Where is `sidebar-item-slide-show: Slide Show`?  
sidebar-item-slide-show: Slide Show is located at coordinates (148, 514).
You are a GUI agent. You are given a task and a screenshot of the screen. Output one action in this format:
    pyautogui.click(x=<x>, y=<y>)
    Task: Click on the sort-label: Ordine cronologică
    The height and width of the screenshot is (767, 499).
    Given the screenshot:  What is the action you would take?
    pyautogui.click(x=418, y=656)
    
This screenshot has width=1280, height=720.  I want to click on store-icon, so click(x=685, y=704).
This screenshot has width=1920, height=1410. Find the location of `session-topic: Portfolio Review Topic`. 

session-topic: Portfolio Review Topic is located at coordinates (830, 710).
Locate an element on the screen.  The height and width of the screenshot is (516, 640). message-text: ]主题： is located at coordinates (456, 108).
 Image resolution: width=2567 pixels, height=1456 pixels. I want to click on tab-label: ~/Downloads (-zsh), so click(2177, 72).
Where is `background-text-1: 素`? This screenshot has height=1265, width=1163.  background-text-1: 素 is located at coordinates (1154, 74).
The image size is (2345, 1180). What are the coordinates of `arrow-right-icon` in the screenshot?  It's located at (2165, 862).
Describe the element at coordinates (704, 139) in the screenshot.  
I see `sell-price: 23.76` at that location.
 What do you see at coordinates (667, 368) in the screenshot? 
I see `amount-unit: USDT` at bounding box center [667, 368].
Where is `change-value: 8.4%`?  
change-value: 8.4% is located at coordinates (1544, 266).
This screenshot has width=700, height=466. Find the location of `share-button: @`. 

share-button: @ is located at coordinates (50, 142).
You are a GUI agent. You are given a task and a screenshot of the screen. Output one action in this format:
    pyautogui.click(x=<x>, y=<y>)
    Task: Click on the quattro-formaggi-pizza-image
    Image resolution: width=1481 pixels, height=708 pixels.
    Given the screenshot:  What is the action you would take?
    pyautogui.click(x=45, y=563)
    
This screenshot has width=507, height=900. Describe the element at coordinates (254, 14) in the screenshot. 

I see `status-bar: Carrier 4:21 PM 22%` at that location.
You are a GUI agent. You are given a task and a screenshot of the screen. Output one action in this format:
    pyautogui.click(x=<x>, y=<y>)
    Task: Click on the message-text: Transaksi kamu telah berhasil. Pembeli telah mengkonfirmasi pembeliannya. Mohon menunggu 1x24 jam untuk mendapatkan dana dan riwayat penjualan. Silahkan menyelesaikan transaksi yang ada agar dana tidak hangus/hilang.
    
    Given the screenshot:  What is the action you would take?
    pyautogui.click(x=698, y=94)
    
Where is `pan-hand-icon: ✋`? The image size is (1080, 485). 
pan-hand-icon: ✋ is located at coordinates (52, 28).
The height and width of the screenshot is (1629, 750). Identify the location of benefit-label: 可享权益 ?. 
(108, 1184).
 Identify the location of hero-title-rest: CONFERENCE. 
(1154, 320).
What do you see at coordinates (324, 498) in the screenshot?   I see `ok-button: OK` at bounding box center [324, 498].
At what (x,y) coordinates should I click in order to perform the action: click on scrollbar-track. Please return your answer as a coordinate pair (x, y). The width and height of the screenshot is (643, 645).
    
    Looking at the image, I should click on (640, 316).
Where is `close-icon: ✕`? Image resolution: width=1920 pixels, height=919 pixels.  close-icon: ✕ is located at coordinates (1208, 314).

....................

WORK TO BE COMPLETED —
Copy out, character for character, the lines from the one containing "What do you see at coordinates (667, 368)" through the one containing "share-button: @ is", both of those lines included.

SOLUTION TO THE PROBLEM —
 What do you see at coordinates (667, 368) in the screenshot? 
I see `amount-unit: USDT` at bounding box center [667, 368].
Where is `change-value: 8.4%`?  
change-value: 8.4% is located at coordinates (1544, 266).
This screenshot has width=700, height=466. Find the location of `share-button: @`. 

share-button: @ is located at coordinates (50, 142).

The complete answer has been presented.